Extract to read:
# A few of "Sonny" the Lace Monitor.



## imported_Varanus (Aug 4, 2013)

Just a few from today for those who asked. Canary yellow always washes out unfortunately?


----------



## Varanoidea (Aug 4, 2013)

Gorgeous and powerful looking monitor you got there.  How old?


----------



## wasgij (Aug 4, 2013)

Such a little hottie IV. When she's ready to pop out a couple of bubs... prepare to be hassled!


----------



## Darlyn (Aug 4, 2013)

Sonny is looking spectacular as usual


----------



## imported_Varanus (Aug 4, 2013)

Thanks guys. About a year and a half at roughly 900mm, so a while off breeding yet. Can't wait to see the outcome, though.


----------



## imported_Varanus (Aug 4, 2013)

Darlyn said:


> Sonny is looking spectacular as usual



Thanks Lyn, where's Steve and his camera skills when I need him?


----------



## Albino93 (Aug 4, 2013)

Sooo jealous IV, that is one monitor I would love to see in person


----------



## Darlyn (Aug 4, 2013)

imported_Varanus said:


> Thanks Lyn, where's Steve and his camera skills when I need him?


He's down the street waiting for the Lobethal parade  But seriously you sure need him, ha ha ha


----------



## SteveNT (Aug 4, 2013)

What, dynamic action shots like this?




I have some really nice shots from that day that I cant post here but it was a great afternoon not going to the Lobethal Parade.


----------



## imported_Varanus (Aug 4, 2013)

SteveNT said:


> What, dynamic action shots like this?

Records for finding displayed items:
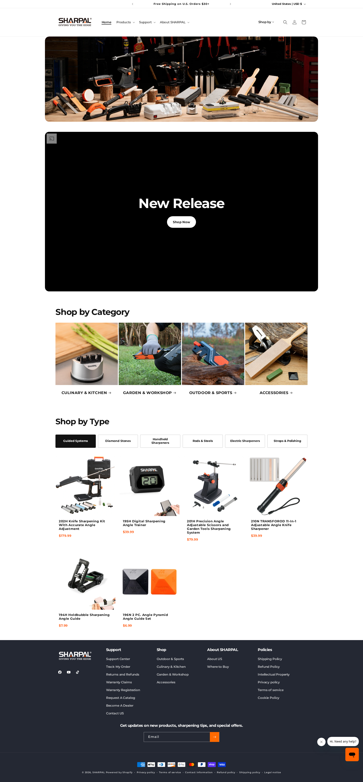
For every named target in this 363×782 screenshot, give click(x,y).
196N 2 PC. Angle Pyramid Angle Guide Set (145, 617)
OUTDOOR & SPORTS (210, 393)
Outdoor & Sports (170, 659)
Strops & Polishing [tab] (287, 441)
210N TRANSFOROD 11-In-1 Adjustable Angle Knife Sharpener (273, 525)
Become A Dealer (119, 705)
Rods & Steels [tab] (203, 441)
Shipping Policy (270, 659)
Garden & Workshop (173, 674)
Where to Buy (218, 667)
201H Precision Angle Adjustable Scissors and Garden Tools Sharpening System (209, 526)
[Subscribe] (214, 737)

Task set:
A) In the thread about Sonny the lace monitor, do these statements agree with the text? (i) Sonny is about a year and a half old. (ii) Sonny is ready for breeding now. (iii) SteveNT spent the afternoon at the Lobethal Parade. Answer yes or no for each, quoting the deciding words.
B) Write what comes next in the thread about Sonny the lace monitor, picking up after its last line.

Outputs in order:
A)
(i) Yes: "About a year and a half at roughly 900mm"
(ii) No: "so a while off breeding yet"
(iii) No: "it was a great afternoon not going to the Lobethal Parade."

B)
> 
> View attachment 294546



Not your fault Steve, you just didn't happen to catch her in one of her "dynamic action" moods! Great colour rendition BTW.


----------



## imported_Varanus (Aug 4, 2013)

Darlyn said:


> He's down the street waiting for the Lobethal parade



First in, best dressed! ....maybe they'll let him wear the ATM suit this year?


----------



## Darlyn (Aug 4, 2013)

Funnily enough I was in Melbourne recently and a chap was telling how "magnificent" the parade was. After much mirth I discovered he'd never actually been to one. I on the other hand will never forget my wonderful evening spent there.


----------



## whyme (Aug 4, 2013)

Ohhhhhh! He looks FANTASTIC!!!!!!!


----------



## imported_Varanus (Aug 4, 2013)

Darlyn said:


> I on the other hand will never forget my wonderful evening spent there.



Very large local lasses and a Chiropractor!...both work for me, I can say no more .


----------



## sharky (Aug 4, 2013)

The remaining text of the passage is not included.